- BRIEF
Copy each line of the data beneath in which the word "toolbar" appears.

- GIVEN RECORDS
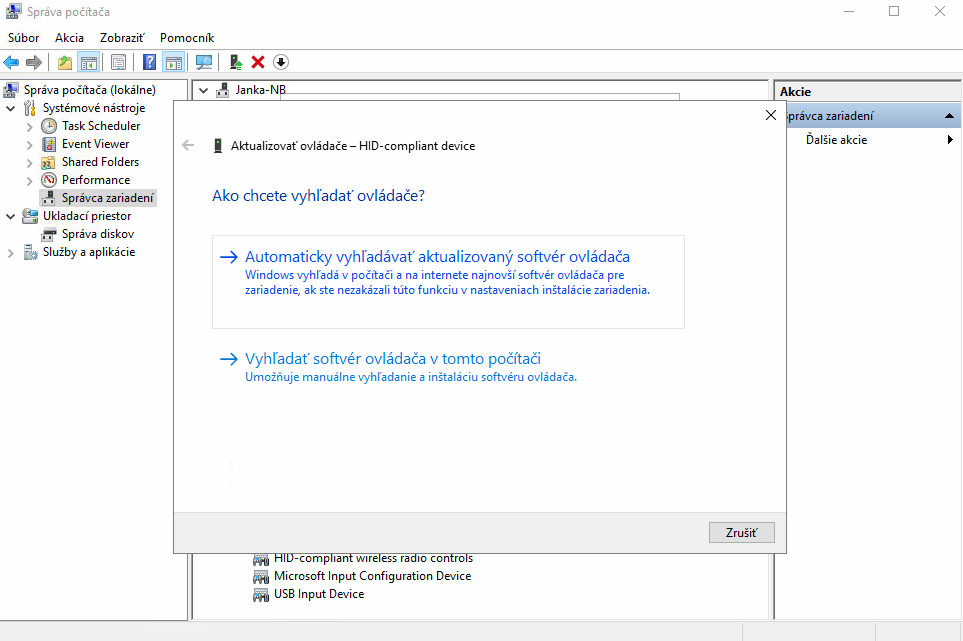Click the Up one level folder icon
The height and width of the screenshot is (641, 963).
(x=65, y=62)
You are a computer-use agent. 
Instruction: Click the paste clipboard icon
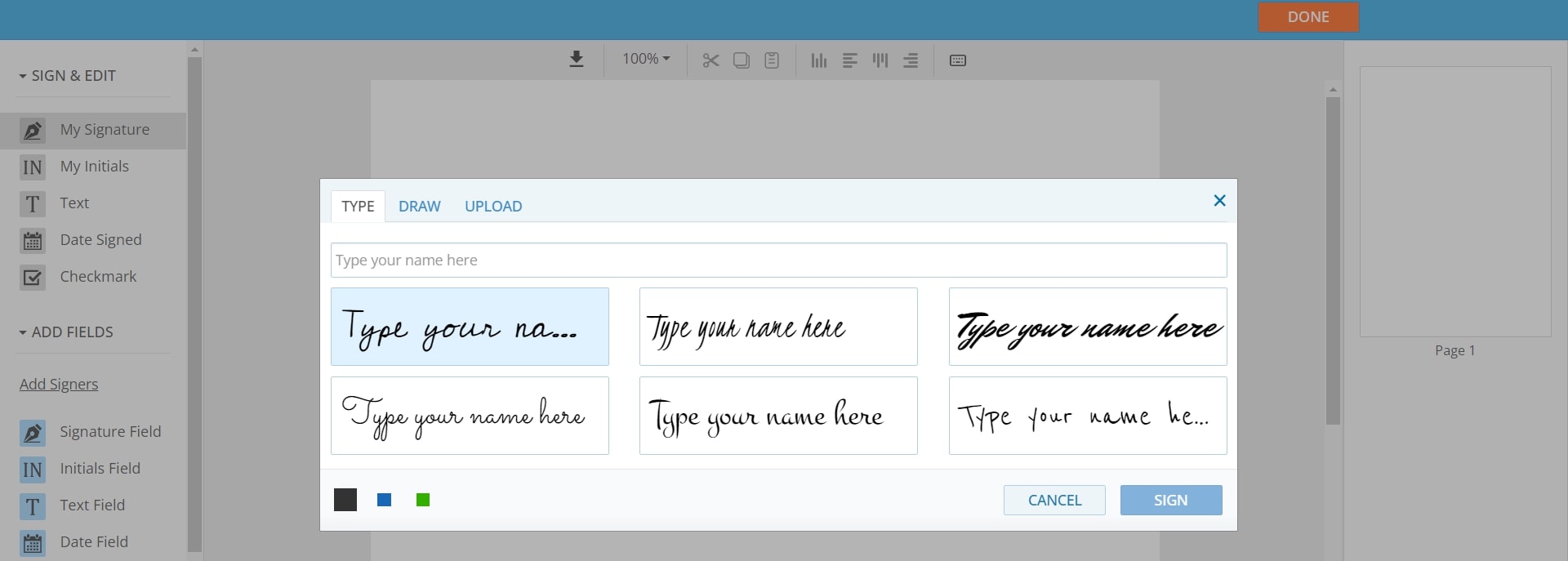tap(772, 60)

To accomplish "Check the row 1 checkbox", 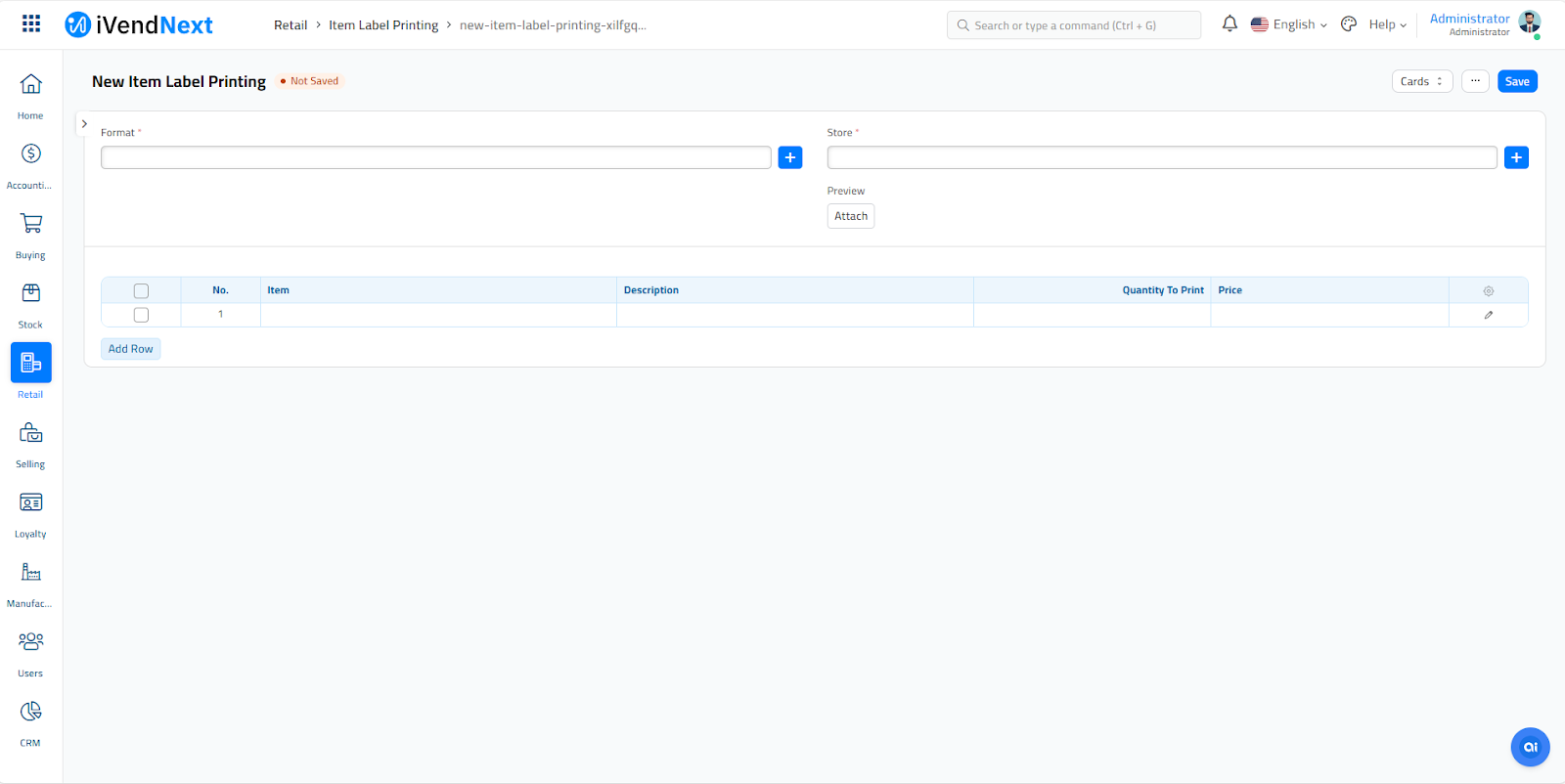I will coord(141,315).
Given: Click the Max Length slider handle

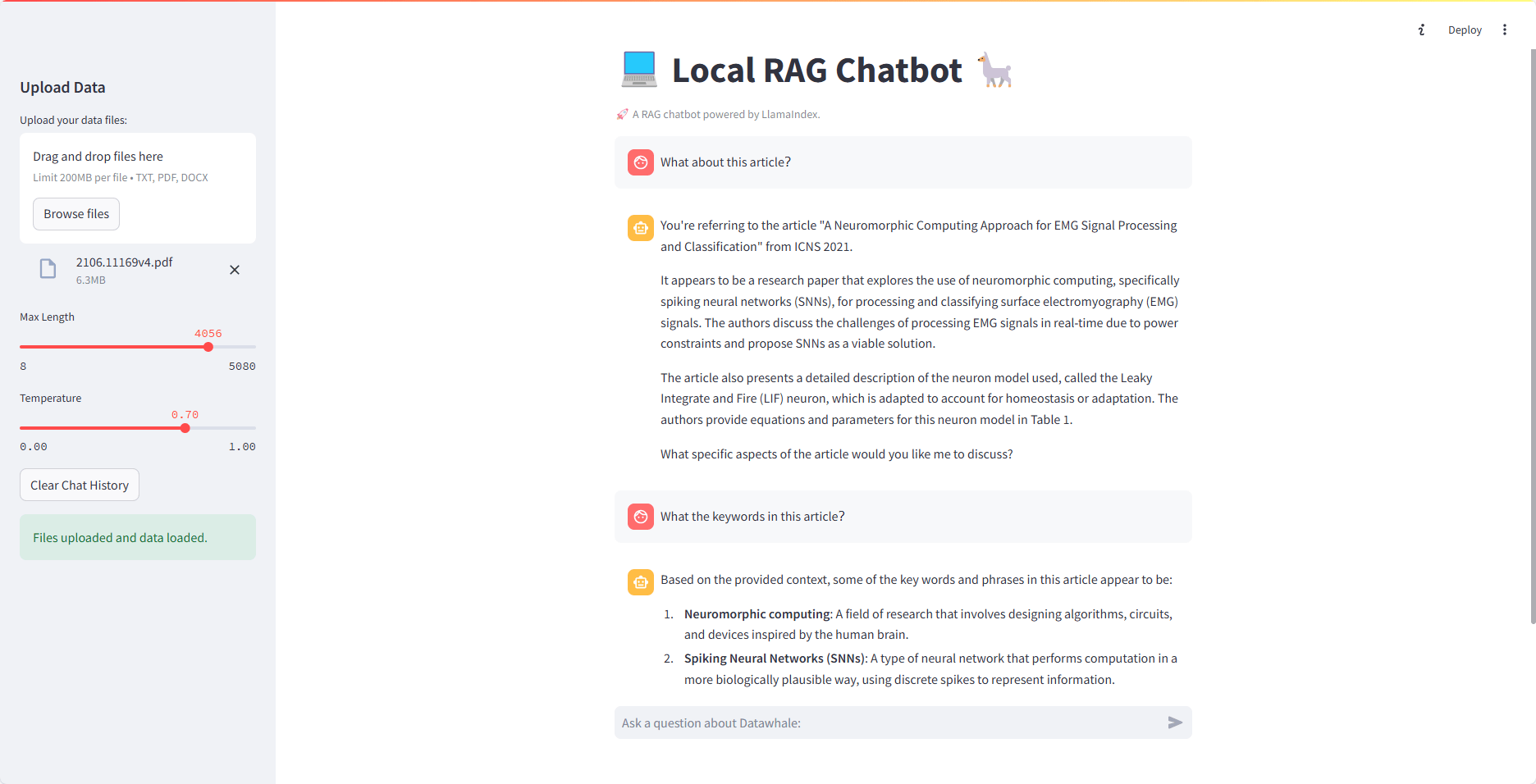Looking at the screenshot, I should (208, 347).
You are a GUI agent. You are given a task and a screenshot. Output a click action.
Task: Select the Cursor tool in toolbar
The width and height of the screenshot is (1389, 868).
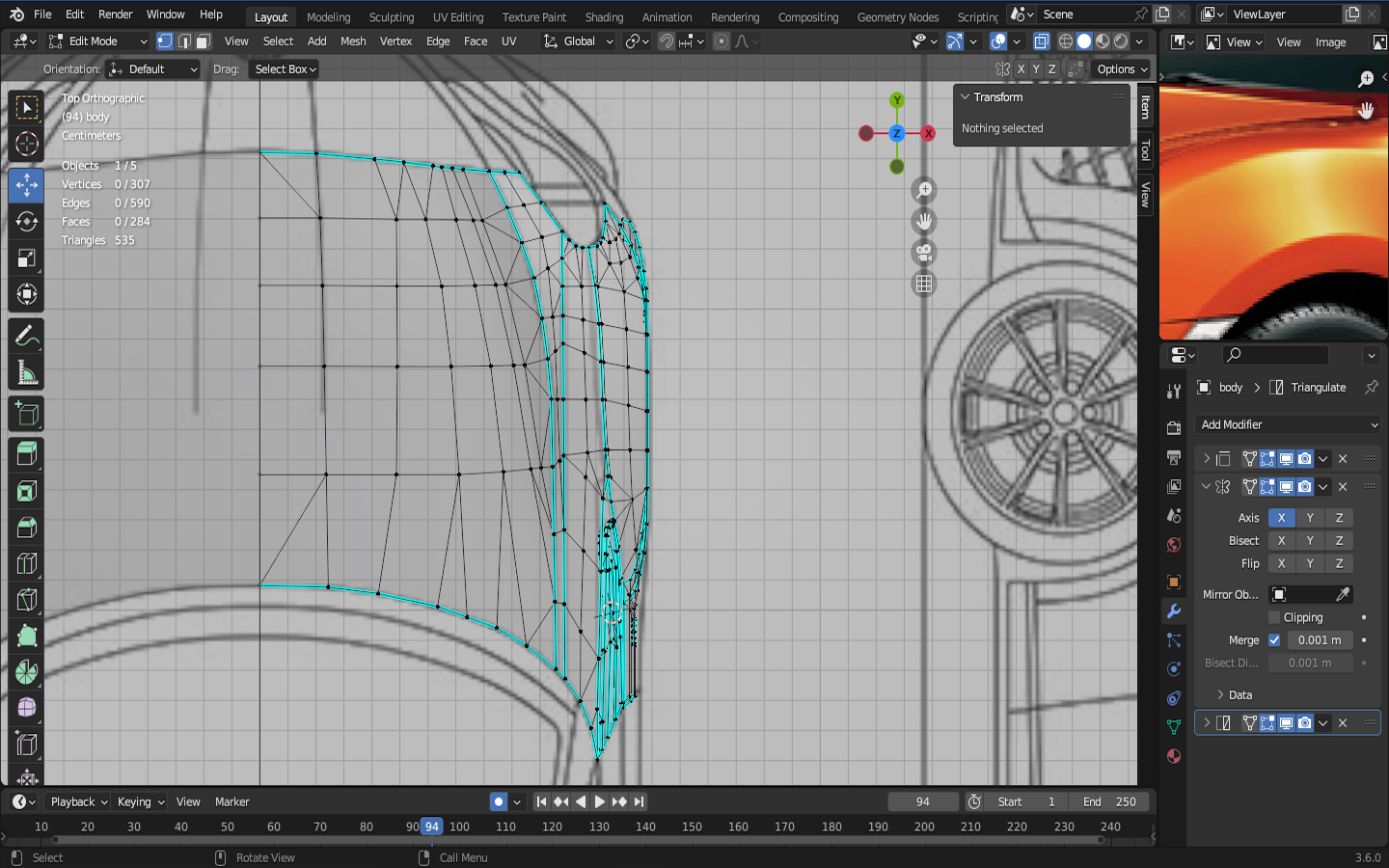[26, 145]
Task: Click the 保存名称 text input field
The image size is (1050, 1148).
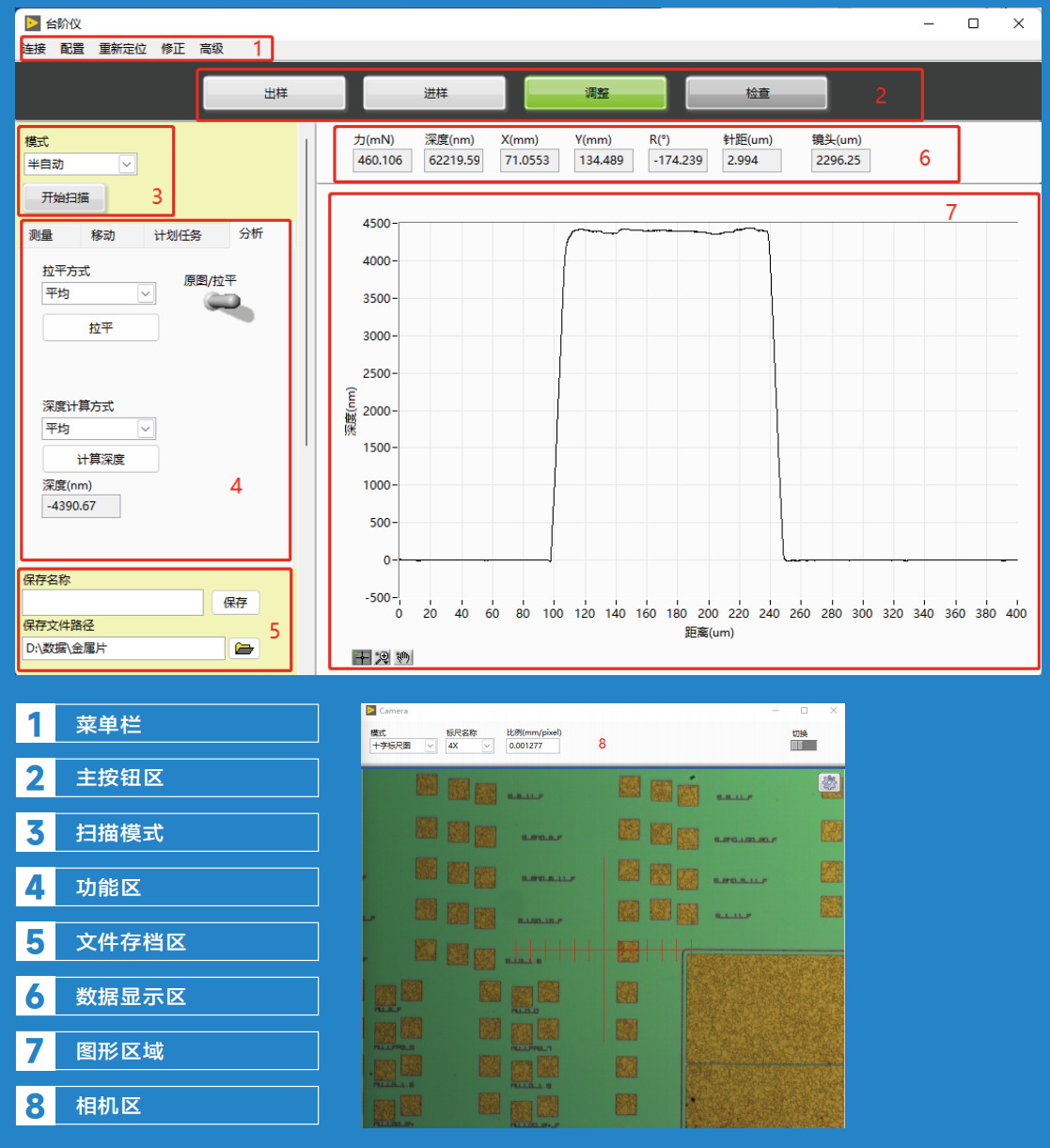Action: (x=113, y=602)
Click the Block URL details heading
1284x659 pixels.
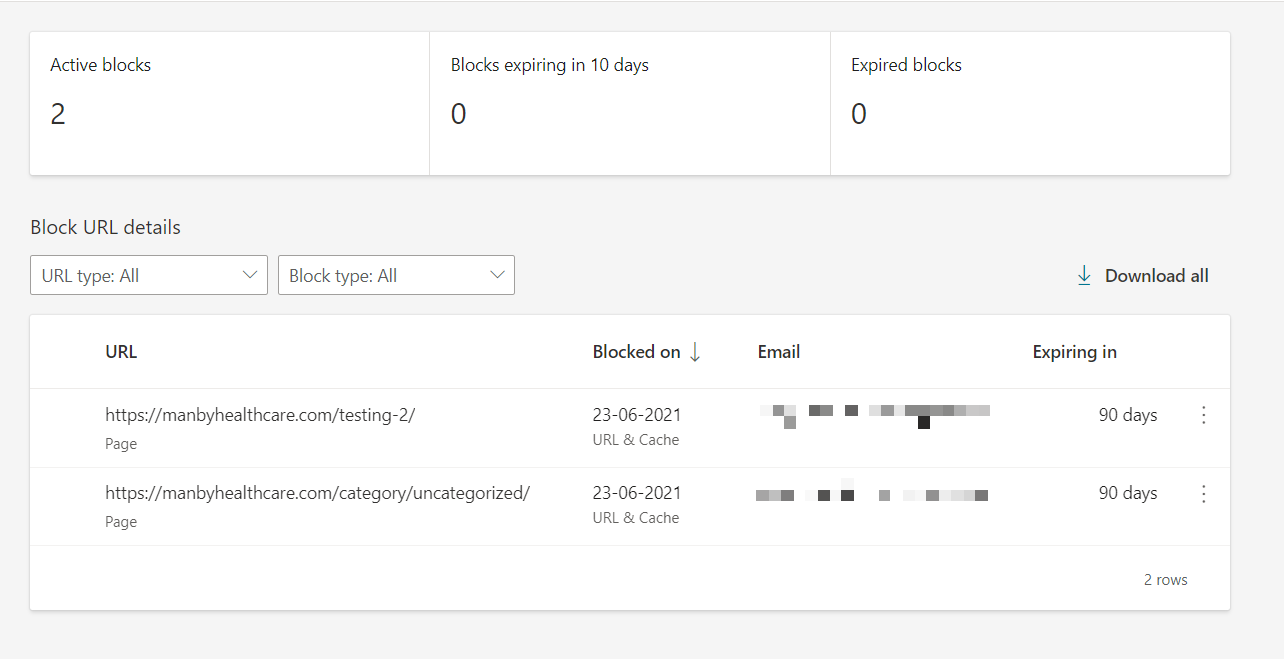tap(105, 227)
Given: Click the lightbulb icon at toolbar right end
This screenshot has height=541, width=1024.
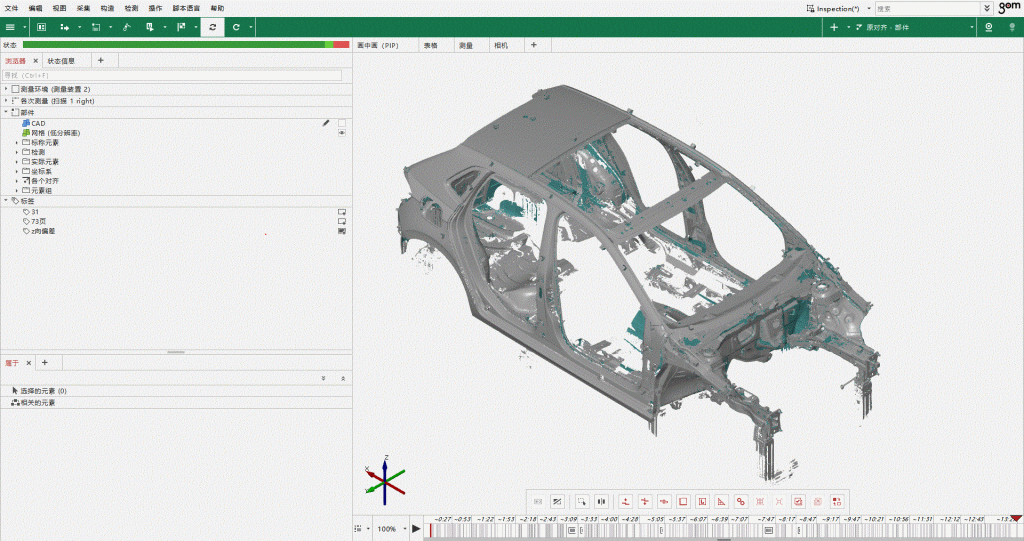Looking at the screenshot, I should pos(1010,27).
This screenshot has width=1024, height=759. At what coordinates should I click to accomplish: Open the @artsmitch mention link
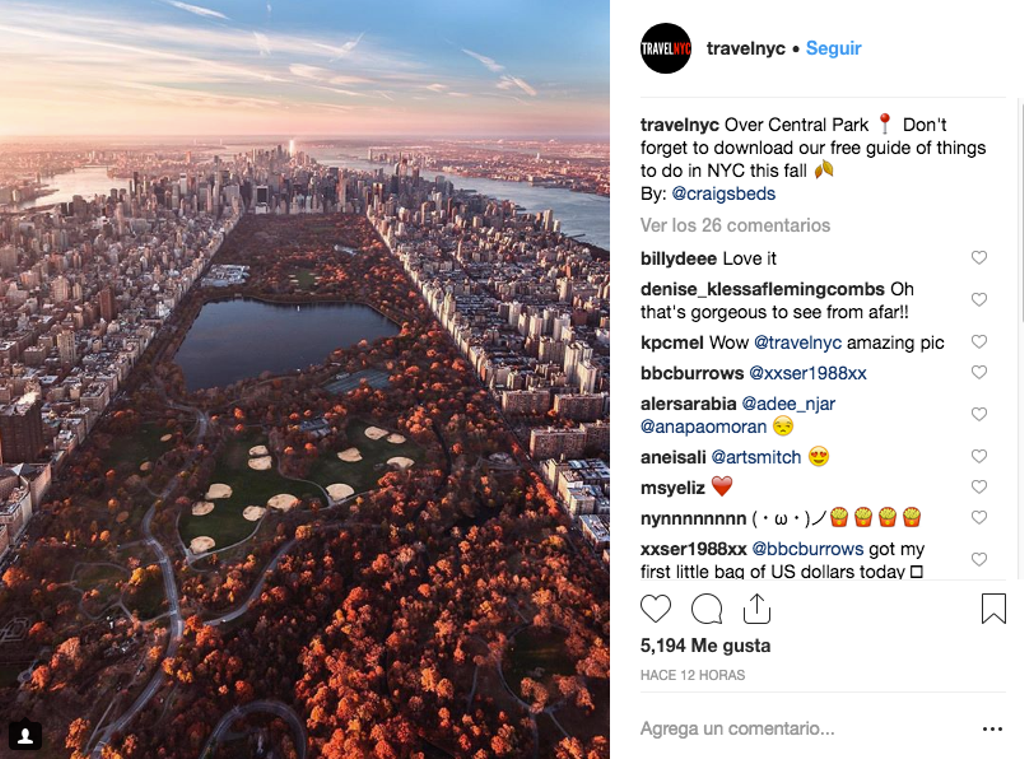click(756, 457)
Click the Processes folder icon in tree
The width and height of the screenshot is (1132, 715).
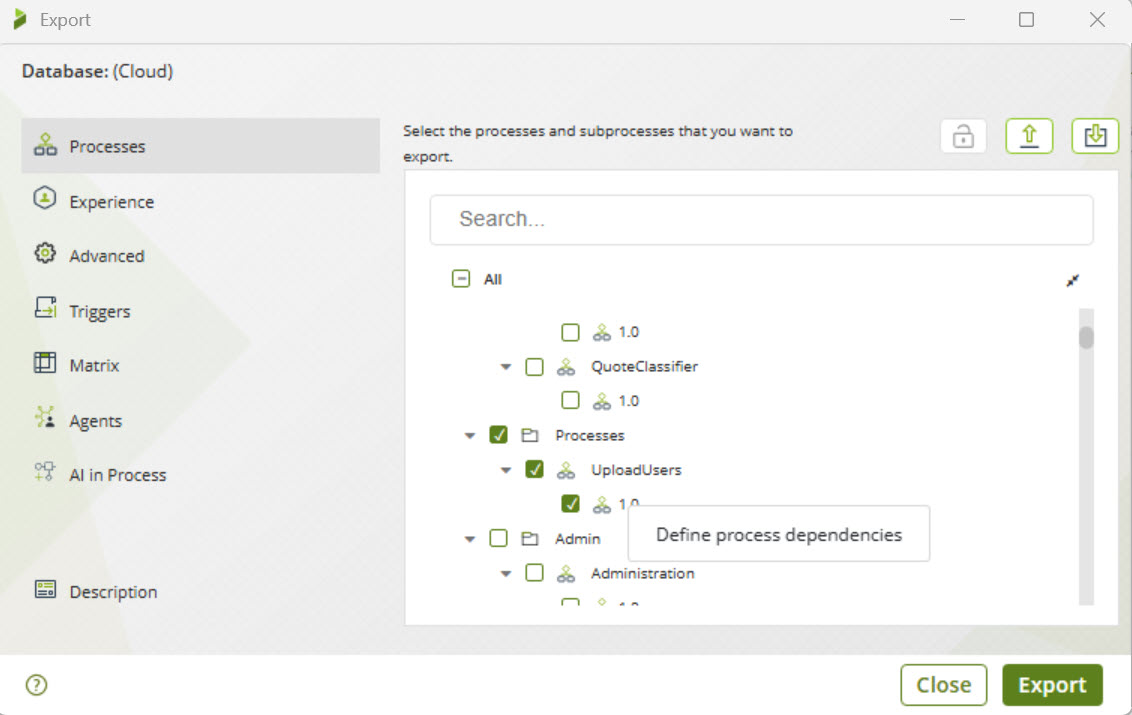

- EXERCISE RESULT
Task: Select the Cursor tool in toolbar
Given: Click the lightbulb icon at toolbar right end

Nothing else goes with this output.